Robert James Graves

Graves, Robert James, M.D.,F.R.S., son of the preceding, was born in Dublin, 27th March 1797. Having passed through Trinity College with success, and taken out a medical degree, he spent several years in travelling on the Continent, visiting hospitals, and becoming acquainted with some of the leading continental physicians and physiologists. On his return in 1821 he was appointed physician to the Meath Hospital, and was one of the founders of the Park-street School of Medicine. He soon took a prominent position as a physician, and wrote several important works on the study of medicine, chief among which must be mentioned his Lectures on Clinical Medicine, edited for him by Dr.

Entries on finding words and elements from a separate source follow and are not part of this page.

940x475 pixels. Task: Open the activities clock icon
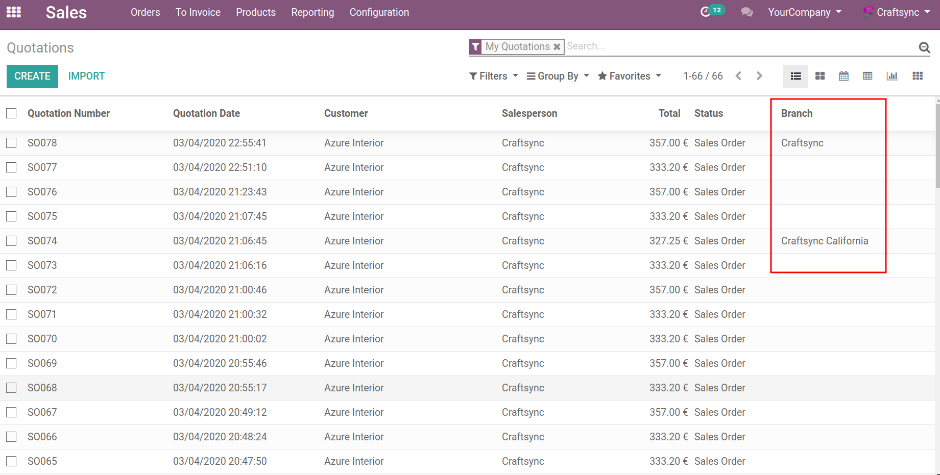(705, 12)
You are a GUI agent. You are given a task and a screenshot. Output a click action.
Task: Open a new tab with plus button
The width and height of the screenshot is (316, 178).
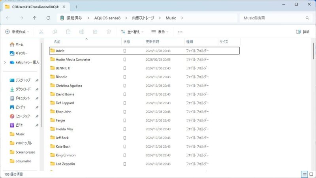pyautogui.click(x=76, y=7)
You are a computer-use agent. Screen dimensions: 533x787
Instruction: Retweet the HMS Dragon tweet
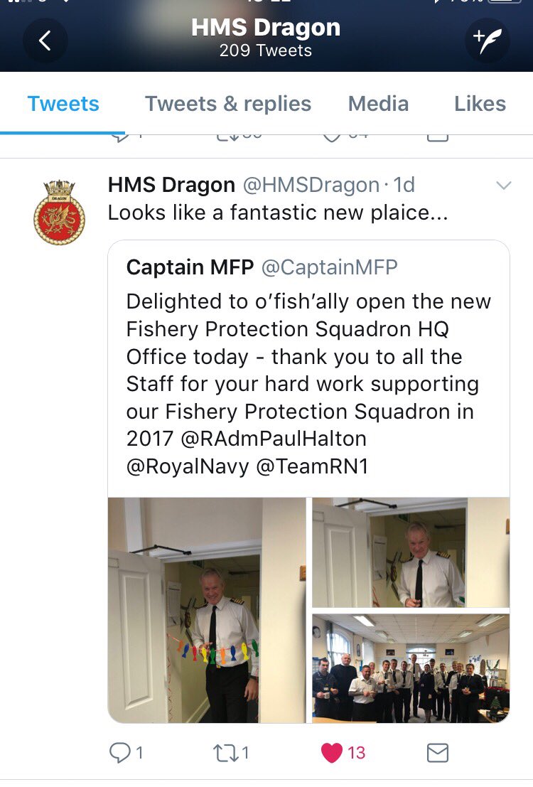(225, 753)
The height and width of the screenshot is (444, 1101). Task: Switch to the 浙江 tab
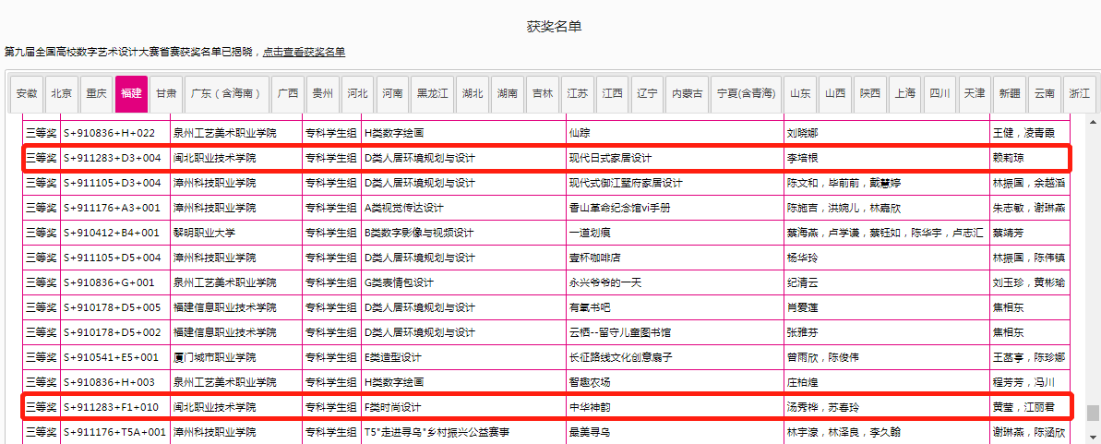coord(1079,93)
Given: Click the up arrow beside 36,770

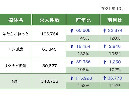Looking at the screenshot, I should tap(105, 78).
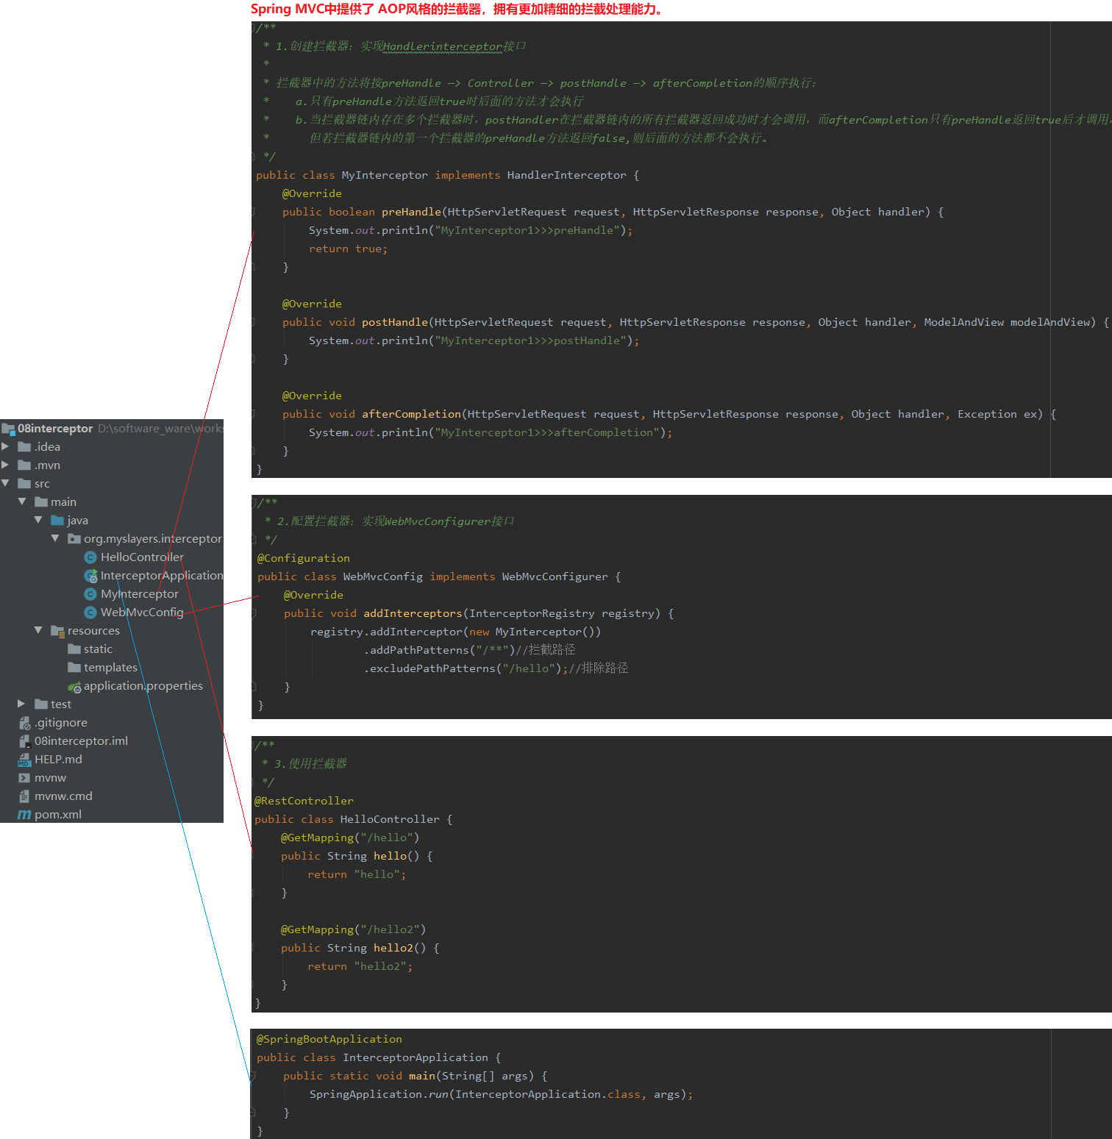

Neligan in 1848, besides numerous contributions to medical periodical literature. His colleague Dr. Stokes thus writes of him: "To the labours of Graves we must award the highest place, as combining in a philosophical eclecticism the lights of the past with those of the present. For his mind, while it mastered the discoveries of modern investigation, remained imbued with the old strength and breadth of view so characteristic of the fathers of British medicine. And thus he had the rare privilege of leading the advance of the present school of medicine, while he never ceased to venerate and to be guided by the wisdom, the mode of thinking, and the labours of the past."[39] Dr. Graves died 20th March 1853, aged 55.

Sources

39. Biographical Dictionary, Imperial: Edited by John F. Waller. 3 vols. London, N.D.

116. Dublin University Magazine (19). Dublin, 1833-'77.